== ASSIGNED TASK ==
Set the data down again, word for word, as it appears below.

Data extracted from a collection
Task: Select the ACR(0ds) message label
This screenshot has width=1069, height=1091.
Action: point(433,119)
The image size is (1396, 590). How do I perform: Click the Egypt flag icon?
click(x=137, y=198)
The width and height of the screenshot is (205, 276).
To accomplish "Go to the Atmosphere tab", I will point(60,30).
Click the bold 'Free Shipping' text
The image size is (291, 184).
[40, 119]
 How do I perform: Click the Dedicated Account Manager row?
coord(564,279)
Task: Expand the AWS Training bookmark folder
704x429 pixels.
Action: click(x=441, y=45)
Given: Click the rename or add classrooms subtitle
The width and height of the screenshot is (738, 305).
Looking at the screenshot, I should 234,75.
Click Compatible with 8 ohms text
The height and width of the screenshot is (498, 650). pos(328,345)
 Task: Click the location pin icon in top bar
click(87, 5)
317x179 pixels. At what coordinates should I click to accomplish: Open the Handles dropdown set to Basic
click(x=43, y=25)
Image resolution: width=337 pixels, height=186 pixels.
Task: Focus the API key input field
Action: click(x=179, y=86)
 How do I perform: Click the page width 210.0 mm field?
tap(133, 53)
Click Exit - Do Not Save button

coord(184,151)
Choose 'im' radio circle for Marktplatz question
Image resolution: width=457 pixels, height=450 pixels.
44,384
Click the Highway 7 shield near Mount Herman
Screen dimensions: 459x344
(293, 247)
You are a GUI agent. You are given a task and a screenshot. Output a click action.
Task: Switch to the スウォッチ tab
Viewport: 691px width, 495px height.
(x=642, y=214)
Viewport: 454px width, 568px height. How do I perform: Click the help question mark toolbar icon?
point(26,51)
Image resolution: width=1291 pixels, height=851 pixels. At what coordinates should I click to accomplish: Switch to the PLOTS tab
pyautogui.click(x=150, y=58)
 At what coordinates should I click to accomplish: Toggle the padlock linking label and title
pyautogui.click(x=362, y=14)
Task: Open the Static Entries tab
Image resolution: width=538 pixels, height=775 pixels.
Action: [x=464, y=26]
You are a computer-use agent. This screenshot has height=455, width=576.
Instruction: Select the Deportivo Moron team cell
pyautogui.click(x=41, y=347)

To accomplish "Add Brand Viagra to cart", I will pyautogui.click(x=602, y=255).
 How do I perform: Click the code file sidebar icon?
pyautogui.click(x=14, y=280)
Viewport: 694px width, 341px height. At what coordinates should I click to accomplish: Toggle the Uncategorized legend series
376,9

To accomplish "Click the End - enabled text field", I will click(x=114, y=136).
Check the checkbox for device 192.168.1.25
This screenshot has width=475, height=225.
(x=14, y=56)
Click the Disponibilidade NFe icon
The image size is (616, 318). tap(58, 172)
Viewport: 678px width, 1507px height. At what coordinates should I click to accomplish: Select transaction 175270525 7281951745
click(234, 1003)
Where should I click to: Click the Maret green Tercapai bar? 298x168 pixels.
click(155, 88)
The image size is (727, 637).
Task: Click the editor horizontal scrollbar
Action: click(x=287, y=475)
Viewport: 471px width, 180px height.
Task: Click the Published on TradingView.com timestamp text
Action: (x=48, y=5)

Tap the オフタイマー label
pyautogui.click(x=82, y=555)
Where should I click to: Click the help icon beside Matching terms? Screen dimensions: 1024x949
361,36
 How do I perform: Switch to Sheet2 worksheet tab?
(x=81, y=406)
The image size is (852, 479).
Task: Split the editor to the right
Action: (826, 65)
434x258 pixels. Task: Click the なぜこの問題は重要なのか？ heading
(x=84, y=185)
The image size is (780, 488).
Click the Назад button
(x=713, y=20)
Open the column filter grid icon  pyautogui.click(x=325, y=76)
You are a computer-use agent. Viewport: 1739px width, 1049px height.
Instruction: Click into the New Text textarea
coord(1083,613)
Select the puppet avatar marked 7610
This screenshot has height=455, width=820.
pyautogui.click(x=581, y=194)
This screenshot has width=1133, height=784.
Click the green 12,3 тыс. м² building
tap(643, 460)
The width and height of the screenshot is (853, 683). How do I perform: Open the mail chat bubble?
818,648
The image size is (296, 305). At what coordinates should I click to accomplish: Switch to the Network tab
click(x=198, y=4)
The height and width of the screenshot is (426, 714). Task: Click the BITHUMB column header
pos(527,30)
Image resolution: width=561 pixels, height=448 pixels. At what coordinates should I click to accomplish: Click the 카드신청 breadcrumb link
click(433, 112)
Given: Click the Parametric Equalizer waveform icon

== RESPONSE BELOW ==
Task: Select the ACR(0ds) message label
This screenshot has width=1069, height=1091.
Action: point(433,119)
The image size is (1396, 590). How do I perform: Click the Egypt flag icon?
click(x=137, y=198)
The width and height of the screenshot is (205, 276).
To accomplish "Go to the Atmosphere tab", I will point(60,30).
Click the bold 'Free Shipping' text
The image size is (291, 184).
[40, 119]
 How do I perform: Click the Dedicated Account Manager row?
coord(564,279)
Task: Expand the AWS Training bookmark folder
704x429 pixels.
Action: click(x=441, y=45)
Given: Click the rename or add classrooms subtitle
The width and height of the screenshot is (738, 305).
Looking at the screenshot, I should 234,75.
Click Compatible with 8 ohms text
The height and width of the screenshot is (498, 650). pos(328,345)
 Task: Click the location pin icon in top bar
click(87, 5)
317x179 pixels. At what coordinates should I click to accomplish: Open the Handles dropdown set to Basic
click(x=43, y=25)
Image resolution: width=337 pixels, height=186 pixels.
Task: Focus the API key input field
Action: click(x=179, y=86)
 How do I perform: Click the page width 210.0 mm field?
tap(133, 53)
Click Exit - Do Not Save button

coord(184,151)
Choose 'im' radio circle for Marktplatz question
Image resolution: width=457 pixels, height=450 pixels.
44,384
Click the Highway 7 shield near Mount Herman
Screen dimensions: 459x344
(293, 247)
You are a GUI agent. You are given a task and a screenshot. Output a click action.
Task: Switch to the スウォッチ tab
Viewport: 691px width, 495px height.
(x=642, y=214)
Viewport: 454px width, 568px height. How do I perform: Click the help question mark toolbar icon?
point(26,51)
Image resolution: width=1291 pixels, height=851 pixels. At what coordinates should I click to accomplish: Switch to the PLOTS tab
pyautogui.click(x=150, y=58)
 At what coordinates should I click to accomplish: Toggle the padlock linking label and title
pyautogui.click(x=362, y=14)
Task: Open the Static Entries tab
Image resolution: width=538 pixels, height=775 pixels.
Action: [x=464, y=26]
You are a computer-use agent. This screenshot has height=455, width=576.
Instruction: Select the Deportivo Moron team cell
pyautogui.click(x=41, y=347)

To accomplish "Add Brand Viagra to cart", I will pyautogui.click(x=602, y=255).
 How do I perform: Click the code file sidebar icon?
pyautogui.click(x=14, y=280)
Viewport: 694px width, 341px height. At what coordinates should I click to accomplish: Toggle the Uncategorized legend series
376,9

To accomplish "Click the End - enabled text field", I will click(x=114, y=136).
Check the checkbox for device 192.168.1.25
This screenshot has width=475, height=225.
(x=14, y=56)
Click the Disponibilidade NFe icon
The image size is (616, 318). tap(58, 172)
Viewport: 678px width, 1507px height. At what coordinates should I click to accomplish: Select transaction 175270525 7281951745
click(234, 1003)
Where should I click to: Click the Maret green Tercapai bar? 298x168 pixels.
click(155, 88)
The image size is (727, 637).
Task: Click the editor horizontal scrollbar
Action: click(x=287, y=475)
Viewport: 471px width, 180px height.
Task: Click the Published on TradingView.com timestamp text
Action: (x=48, y=5)

Tap the オフタイマー label
pyautogui.click(x=82, y=555)
Where should I click to: Click the help icon beside Matching terms? Screen dimensions: 1024x949
361,36
 How do I perform: Switch to Sheet2 worksheet tab?
(x=81, y=406)
The image size is (852, 479).
Task: Split the editor to the right
Action: (826, 65)
434x258 pixels. Task: Click the なぜこの問題は重要なのか？ heading
(x=84, y=185)
The image size is (780, 488).
Click the Назад button
(x=713, y=20)
Open the column filter grid icon  pyautogui.click(x=325, y=76)
You are a computer-use agent. Viewport: 1739px width, 1049px height.
Instruction: Click into the New Text textarea
coord(1083,613)
Select the puppet avatar marked 7610
This screenshot has height=455, width=820.
pyautogui.click(x=581, y=194)
This screenshot has width=1133, height=784.
Click the green 12,3 тыс. м² building
tap(643, 460)
The width and height of the screenshot is (853, 683). How do I perform: Open the mail chat bubble?
818,648
The image size is (296, 305). At what coordinates should I click to accomplish: Switch to the Network tab
click(x=198, y=4)
The height and width of the screenshot is (426, 714). Task: Click the BITHUMB column header
pos(527,30)
Image resolution: width=561 pixels, height=448 pixels. At what coordinates should I click to accomplish: Click the 카드신청 breadcrumb link
click(433, 112)
Given: Click the Parametric Equalizer waveform icon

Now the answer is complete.